§ **What is expected**: Reproduce the records below verbatim, beginning with their first line and ending with the line containing "The height and", inclusive.

§ **Provided records**:
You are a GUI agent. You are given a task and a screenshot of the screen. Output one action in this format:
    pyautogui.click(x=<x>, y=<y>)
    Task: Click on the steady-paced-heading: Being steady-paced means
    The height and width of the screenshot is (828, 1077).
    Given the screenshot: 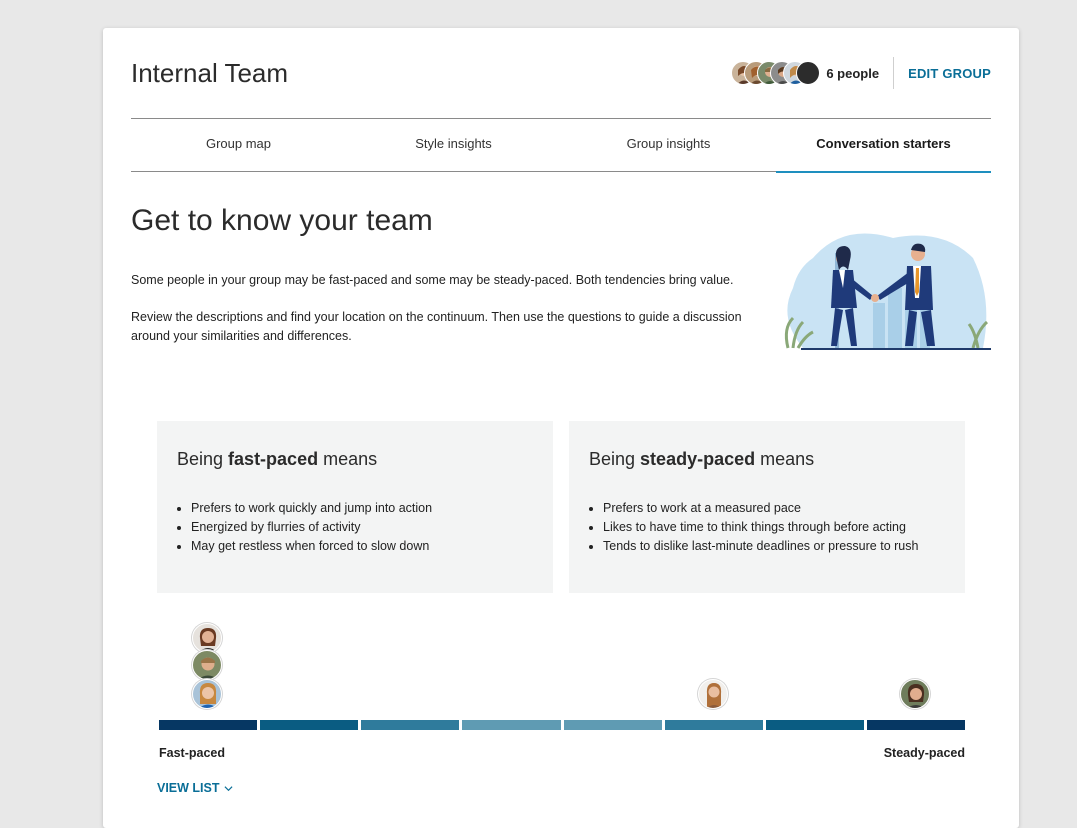 What is the action you would take?
    pyautogui.click(x=702, y=460)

§ **Solution for this task**:
You are a GUI agent. You are given a task and a screenshot of the screen. Output one action in this format:
    pyautogui.click(x=<x>, y=<y>)
    Task: Click on the steady-paced-heading: Being steady-paced means
    The height and width of the screenshot is (828, 1077).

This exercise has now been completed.